══ Text provided

All of the coding and analyses were done using Praat (Boersma and Weenik, 2005). All instances (regardless of syllable position) of ∕s,ʃ∕ that were free of noise and talker overlap were marked (∕i,a,u∕ were also tagged for a separate study). For the pitch and speech rate calculation, sentences were determined prosodically (not syntactically) and the number of syllables pronounced as well as the register were noted. Sentences where the pitch tracker was not reliable (because of talker overlap, part of the sentence being produced in glottal fry, or due to mistracking by pitch halving or doubling) were excluded from the pitch calculations, and those where syllable counts were uncertain, due to overlap between different speakers or the caregiver mumbling, were excluded from the rate of speech calculation. Sibilants shorter than 40 ms were also excluded, as the window of analysis used would then include neighboring sounds. A sample of this coding is given in Fig. 1.

Figure 1.

Figure 1

Example of the coding system. The top tier was used to mark the point vowels. The edges of the frications of the sibilants were marked in the second tier, while on the third tier it was noted whether there was a vowel preceding and∕or following the sibilant, in order to extract formants only in the case when there was a vowel. The fourth tier was used for comments. In the fifth tier, the number of syllables in the sentence was noted, while the sixth encoded the register (in this case, “i,” for IDS).

════
══ Given material

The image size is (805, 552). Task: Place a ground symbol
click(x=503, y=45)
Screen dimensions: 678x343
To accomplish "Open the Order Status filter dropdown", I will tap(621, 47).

════

- _Challenge 1_: According to the coding description, which sibilants were excluded from the analysis because of their length?
- _Challenge 2_: State whether each statement agrees with the coding description, answering yes or no and quoting the deciding words. (a) Sentences were determined syntactically. (b) The fourth tier was used for comments. (c) Formants were extracted for every sibilant, whether or not a vowel was next to it.

- _Worked answer 1_: Sibilants shorter than 40 ms were excluded.

- _Worked answer 2_:
(a) No: "sentences were determined prosodically (not syntactically)"
(b) Yes: "The fourth tier was used for comments."
(c) No: "in order to extract formants only in the case when there was a vowel"